CATANIA
Il carcere di piazza Lanza è una polveriera: dalla rivolta dei detenuti alla rabbia della polizia penitenziaria
Alcuni detenuti di due bracci - ognuno con centinaia di ospiti - sarebbero venuti in contatto e nella colluttazione scaturita c'è stato anche il ferimento di tre agenti
Detenuti in protesta nel carcere di Piazza Lanza, dove per contenere i disordini sono stati inviati di supporto poliziotti, carabinieri e finanzieri che hanno presidiato l’area attorno alla casa circondariale. Dalle prime notizie, alcuni detenuti di due bracci - ognuno con centinaia di ospiti - sarebbero venuti in contatto e nella colluttazione scaturita c'è stato anche il ferimento di tre agenti penitenziari. Sul posto anche i mezzi di emergenza del 118. Arrivati anche agenti del Gio (Gruppo di intervento operativo), un reparto speciale della Polizia Penitenziaria, voluto dal Ministero della Giustizia: opera su scala nazionale per fronteggiare gravi emergenze, rivolte e situazioni di elevato rischio all'interno e all'esterno degli istituti.
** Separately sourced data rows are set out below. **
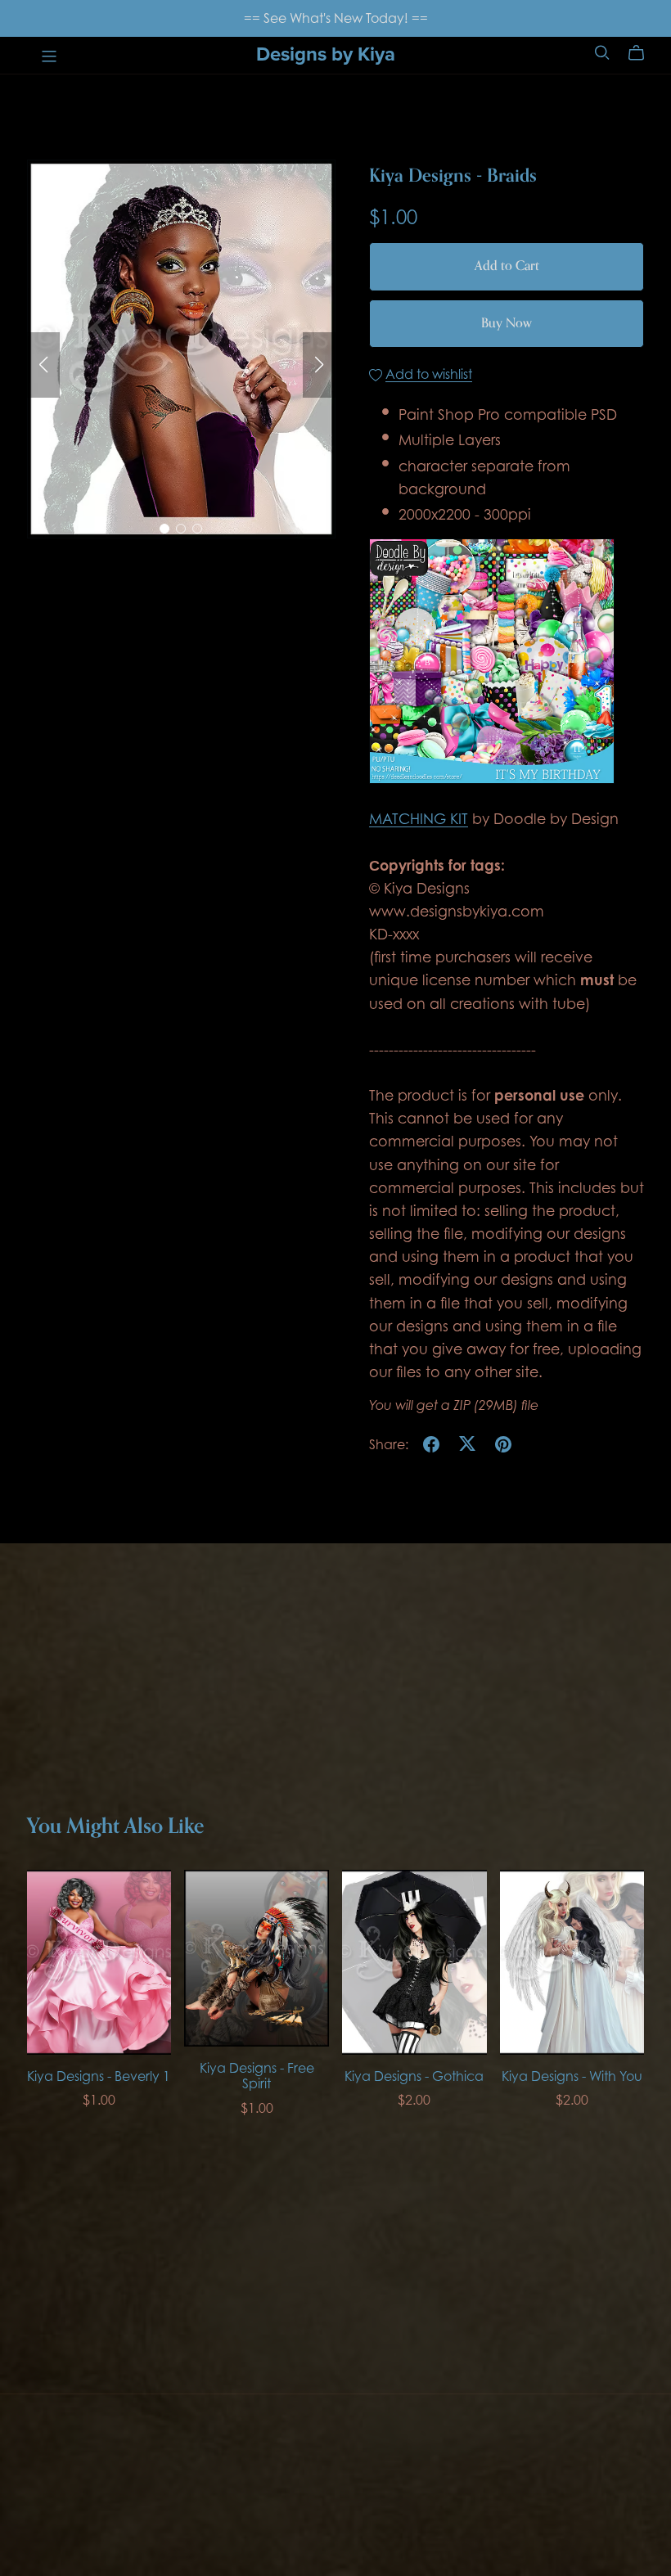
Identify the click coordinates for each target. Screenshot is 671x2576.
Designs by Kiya (325, 54)
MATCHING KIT (418, 818)
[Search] (602, 53)
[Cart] (642, 53)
«È stato chiesto - dice Armando Algozzino, presidente nazionale di Uil Fp polizia penitenziaria - l’ausilio delle altre forze dell'ordine perché il numero degli agenti presenti non era sufficiente a sedare la rissa; servirebbero una ventina di agenti in più, invece sono meno della metà». «I detenuti delle sezioni Simeto e Amenano sono entrati in contatto. La situazione è diventata incontrollabile e tre agenti fra quelli che hanno cercato di evitare il peggio sono rimasti feriti. Uno ha subito una lussazione, un altro è ferito al volto. Altri hanno avuto escoriazioni. Consideriamo che la mobilità dei detenuti a Piazza Lanza è del 47% di tutta quella in Sicilia, questo significa passaggio continuo di persone che vengono in contatto con provenienze, storie e culture diverse».
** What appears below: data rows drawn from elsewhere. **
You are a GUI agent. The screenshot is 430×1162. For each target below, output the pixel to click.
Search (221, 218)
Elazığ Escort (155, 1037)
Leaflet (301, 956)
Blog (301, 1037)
Per il presidente nazionale del Consipe, Mimmo Nicotra: «quanto sta accadendo a Piazza Lanza non è una fatalità, è la cronaca di un disastro ampiamente annunciato, la firma del fallimento della politica gestionale dell’Amministrazione penitenziaria. Da mesi urliamo ai quattro venti che la struttura catanese è una polveriera pronta a esplodere, schiacciata da un sovraffollamento insostenibile che sfiora il 170% e da una carenza organica cronica che supera le 60 unità». Per il Sindacato Autonomo Polizia Penitenziaria (Sappe): «Soltanto il coraggio, la professionalità e il senso dello Stato dimostrati hanno impedito che la situazione degenerasse ulteriormente. Le aggressioni, le tensioni e le condizioni operative insostenibili avevano ampiamente annunciato ciò che purtroppo si sta verificando. Nessuno potrà dire di non sapere».